In the first of the two it is clear that the case is copyrighted 2001, but in the second it only seems to specify one processor. Since I got this machine second hand and don't know its history, I have considered the fact the logic board or the CPU board may have been replaced. Still I am not sure exactly what machine I have.

Why does all of this even matter? I want to be able to start the machine up with a universal OS9 install, however the 2002 Quicksilver apparently doesn't allow this, and has to be installed from original install discs. I have wheat I believe are the correct discs coincidentally, and OS9 installed fine, however hangs upon a successful boot, unless extensions are disabled.

I really don't know what this machine is, and how I can find out. I have not started up the Apple Hardware Test CD I also have, so if you'd like me to do so and maybe get some info from its report please do ask. I don't even know if it will start up. I'll update this once I have tested it.

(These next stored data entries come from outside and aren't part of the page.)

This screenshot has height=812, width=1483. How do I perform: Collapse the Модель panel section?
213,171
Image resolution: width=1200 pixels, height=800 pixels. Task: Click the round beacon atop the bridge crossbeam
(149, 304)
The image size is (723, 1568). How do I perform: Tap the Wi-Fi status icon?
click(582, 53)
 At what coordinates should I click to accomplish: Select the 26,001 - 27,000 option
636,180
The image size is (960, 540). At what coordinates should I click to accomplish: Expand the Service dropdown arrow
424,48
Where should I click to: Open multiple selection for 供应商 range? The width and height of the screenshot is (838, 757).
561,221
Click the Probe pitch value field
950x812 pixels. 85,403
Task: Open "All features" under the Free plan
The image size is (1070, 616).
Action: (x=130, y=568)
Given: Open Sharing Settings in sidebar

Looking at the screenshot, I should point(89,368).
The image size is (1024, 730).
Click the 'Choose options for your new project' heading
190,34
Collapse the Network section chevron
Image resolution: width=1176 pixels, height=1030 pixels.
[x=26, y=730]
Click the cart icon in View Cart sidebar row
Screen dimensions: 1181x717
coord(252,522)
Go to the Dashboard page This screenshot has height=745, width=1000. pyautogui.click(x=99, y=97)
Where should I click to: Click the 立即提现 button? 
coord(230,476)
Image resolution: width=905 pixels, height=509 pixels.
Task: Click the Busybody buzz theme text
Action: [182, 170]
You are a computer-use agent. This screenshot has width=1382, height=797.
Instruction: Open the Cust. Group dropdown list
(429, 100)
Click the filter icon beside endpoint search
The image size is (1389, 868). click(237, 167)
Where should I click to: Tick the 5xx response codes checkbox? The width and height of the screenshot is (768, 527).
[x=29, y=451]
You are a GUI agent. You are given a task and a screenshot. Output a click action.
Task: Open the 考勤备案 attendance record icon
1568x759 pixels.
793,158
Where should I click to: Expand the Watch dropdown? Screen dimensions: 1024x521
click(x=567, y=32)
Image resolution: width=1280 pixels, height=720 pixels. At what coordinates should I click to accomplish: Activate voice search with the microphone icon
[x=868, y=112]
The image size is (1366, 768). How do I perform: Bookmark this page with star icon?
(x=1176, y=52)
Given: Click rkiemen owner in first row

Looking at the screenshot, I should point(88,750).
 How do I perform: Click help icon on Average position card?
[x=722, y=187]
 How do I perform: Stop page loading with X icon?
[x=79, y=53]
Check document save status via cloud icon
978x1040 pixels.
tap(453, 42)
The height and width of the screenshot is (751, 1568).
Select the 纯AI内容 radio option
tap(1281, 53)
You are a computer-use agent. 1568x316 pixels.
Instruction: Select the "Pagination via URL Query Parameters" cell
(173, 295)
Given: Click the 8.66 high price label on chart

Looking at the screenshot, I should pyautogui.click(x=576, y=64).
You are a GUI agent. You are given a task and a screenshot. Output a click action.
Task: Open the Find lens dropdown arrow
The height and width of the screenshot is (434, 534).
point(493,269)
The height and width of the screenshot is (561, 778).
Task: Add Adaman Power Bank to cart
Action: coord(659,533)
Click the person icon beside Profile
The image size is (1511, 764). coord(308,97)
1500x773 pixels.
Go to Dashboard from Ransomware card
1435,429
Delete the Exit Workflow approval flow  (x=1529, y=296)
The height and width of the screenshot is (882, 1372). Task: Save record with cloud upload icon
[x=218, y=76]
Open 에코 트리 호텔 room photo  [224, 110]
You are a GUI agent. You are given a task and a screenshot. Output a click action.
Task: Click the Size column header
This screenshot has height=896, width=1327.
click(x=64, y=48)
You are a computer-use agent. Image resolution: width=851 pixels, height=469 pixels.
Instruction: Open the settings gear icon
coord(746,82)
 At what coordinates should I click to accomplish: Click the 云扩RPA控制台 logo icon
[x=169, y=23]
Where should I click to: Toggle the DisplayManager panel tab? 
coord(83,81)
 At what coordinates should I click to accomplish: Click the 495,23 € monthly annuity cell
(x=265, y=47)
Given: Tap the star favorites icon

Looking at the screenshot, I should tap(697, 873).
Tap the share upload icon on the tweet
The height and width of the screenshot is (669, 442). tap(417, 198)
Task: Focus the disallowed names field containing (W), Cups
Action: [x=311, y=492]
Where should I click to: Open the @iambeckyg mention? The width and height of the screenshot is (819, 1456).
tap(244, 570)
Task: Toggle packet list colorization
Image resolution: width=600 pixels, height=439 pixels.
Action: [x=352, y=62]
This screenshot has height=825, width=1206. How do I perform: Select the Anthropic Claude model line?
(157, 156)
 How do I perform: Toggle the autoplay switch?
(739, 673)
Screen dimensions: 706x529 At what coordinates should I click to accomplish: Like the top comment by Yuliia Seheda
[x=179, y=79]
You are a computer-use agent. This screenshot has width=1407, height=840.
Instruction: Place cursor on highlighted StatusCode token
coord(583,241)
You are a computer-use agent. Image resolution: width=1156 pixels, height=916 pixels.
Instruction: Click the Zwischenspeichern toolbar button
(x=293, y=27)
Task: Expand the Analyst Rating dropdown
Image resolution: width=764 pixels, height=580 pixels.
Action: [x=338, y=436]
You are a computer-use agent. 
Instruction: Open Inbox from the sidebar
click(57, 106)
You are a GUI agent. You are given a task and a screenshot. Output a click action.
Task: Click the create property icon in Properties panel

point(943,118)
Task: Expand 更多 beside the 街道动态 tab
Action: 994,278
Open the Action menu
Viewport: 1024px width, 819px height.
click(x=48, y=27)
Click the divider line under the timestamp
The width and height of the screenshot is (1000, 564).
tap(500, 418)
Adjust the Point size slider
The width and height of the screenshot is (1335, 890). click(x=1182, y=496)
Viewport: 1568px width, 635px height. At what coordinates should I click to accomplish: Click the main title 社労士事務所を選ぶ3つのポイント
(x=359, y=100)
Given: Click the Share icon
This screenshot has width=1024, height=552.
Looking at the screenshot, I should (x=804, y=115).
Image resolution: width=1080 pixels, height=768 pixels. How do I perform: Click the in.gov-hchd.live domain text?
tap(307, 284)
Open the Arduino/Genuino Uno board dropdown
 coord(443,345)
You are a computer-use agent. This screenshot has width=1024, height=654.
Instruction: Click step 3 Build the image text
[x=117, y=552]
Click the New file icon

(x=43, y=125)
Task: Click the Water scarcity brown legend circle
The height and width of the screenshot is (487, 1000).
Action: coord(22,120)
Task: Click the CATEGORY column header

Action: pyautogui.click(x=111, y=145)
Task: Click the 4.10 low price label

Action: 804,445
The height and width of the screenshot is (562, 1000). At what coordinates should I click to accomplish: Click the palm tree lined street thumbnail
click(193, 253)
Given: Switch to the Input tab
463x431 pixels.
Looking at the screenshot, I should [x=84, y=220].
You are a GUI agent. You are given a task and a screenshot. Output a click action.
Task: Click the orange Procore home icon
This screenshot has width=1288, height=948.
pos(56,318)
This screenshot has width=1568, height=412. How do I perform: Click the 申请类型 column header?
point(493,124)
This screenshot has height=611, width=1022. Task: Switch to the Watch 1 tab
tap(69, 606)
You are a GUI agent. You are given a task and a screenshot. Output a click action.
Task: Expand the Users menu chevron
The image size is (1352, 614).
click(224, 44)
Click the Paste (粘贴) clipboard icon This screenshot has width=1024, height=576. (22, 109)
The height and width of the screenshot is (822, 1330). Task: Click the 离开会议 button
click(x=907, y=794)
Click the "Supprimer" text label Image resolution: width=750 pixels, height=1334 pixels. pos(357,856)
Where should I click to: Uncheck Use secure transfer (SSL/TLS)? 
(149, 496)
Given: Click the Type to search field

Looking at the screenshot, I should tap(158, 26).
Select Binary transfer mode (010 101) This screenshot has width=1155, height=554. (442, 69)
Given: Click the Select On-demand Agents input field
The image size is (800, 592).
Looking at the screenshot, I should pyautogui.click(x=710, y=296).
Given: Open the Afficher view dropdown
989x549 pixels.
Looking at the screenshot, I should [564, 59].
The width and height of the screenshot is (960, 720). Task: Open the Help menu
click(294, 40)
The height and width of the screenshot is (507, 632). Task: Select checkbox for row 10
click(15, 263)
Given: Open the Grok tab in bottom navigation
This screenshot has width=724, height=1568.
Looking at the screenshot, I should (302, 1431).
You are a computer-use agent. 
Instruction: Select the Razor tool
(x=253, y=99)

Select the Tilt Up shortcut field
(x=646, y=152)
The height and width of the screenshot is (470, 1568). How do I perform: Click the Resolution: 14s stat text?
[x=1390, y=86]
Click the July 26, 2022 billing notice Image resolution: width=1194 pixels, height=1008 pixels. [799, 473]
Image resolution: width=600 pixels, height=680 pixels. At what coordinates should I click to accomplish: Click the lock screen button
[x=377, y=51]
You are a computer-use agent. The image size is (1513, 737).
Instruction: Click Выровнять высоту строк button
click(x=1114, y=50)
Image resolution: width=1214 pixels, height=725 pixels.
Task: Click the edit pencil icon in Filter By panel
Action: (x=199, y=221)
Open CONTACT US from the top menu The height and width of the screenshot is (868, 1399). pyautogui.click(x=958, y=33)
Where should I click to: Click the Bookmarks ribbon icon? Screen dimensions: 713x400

Thank you for any replies.

  • 1
    Those 2 screws in the top picture don't look very 'Apple'. You could squeeze a wind-tunnel mobo & PSU into a quicksilver body, but only if it's a single CPU. That wind-tunnel PSU is too big to fit if it's a dual. The wind-tunnels had a recall on the PSU, so there were a lot of spares kicking around. [Info source - I had a dual 800 quicksilver + wind-tunnel PSU. I had to mount the PSU externally] Too long ago to remember more detail.
    – Tetsujin
    Jul 26 '17 at 7:00
  • @tensujin link logic board link In case link PSU Sticker link Logic board sticker Jul 26 '17 at 7:05
  • Sorry - other than the rather obvious 'yup, that's a single CPU' ;) I'm afraid it's too long since I saw inside one to recognise it. I used to have the ADC disks from around that time which would have helped, but I have a feeling I decided to have a tidy up a couple of years ago :/
    – Tetsujin
    Jul 26 '17 at 7:13
  • Okay, thanks for your help though in identifying its a single CPU Jul 26 '17 at 7:15
  • Ahh... good old iFixit - I found teardowns for both - maybe they'll help. Quicksilver & MDD (wind tunnel). They do show I was wrong about those screw, too.
    – Tetsujin
    Jul 26 '17 at 7:17

The Mac in question is a Power Macintosh G4 800 (QuickSilver 2002) model built in June 2002. In your case, it has the 800 MHz PowerPC 7455 G4 processor (as opposed to the PowerPC 7450 variant). This processor had a single core, but also had what Apple called an AltiVec Velocity Engine.

The specific model details are: M8493 (EMC 1896) with model identifier PowerMac3,5.

In your question you mentioned Mac OS 9. This model is only officially capable of booting into Mac OS 9.2.2 (not an earlier version).

You can check your serial number!

Since posting this answer I remembered that everymac.com has a lookup function on their site that allows users to enter a serial number to identify their hardware. You can access this at: http://www.everymac.com/ultimate-mac-lookup/

  • 1
    Very odd. It boots 9.2.1, but only successfully in no extension mode. Jul 26 '17 at 10:07
  • 1
    Well, sometimes what Apple says its Macs can do officially isn't what we find in real life. Just look at how many Macs support twice as much RAM as Apple says they will.
    – Monomeeth
    Jul 26 '17 at 10:09
  • 1
    So I need to look for a model specific 9.2.2 disc right? Jul 26 '17 at 10:09
  • 1
    Yes. I do see them regularly available online, such as via eBay etc. There's also some great Classic Mac resources online too, from where you may find some useful info. For example: 1 and 2.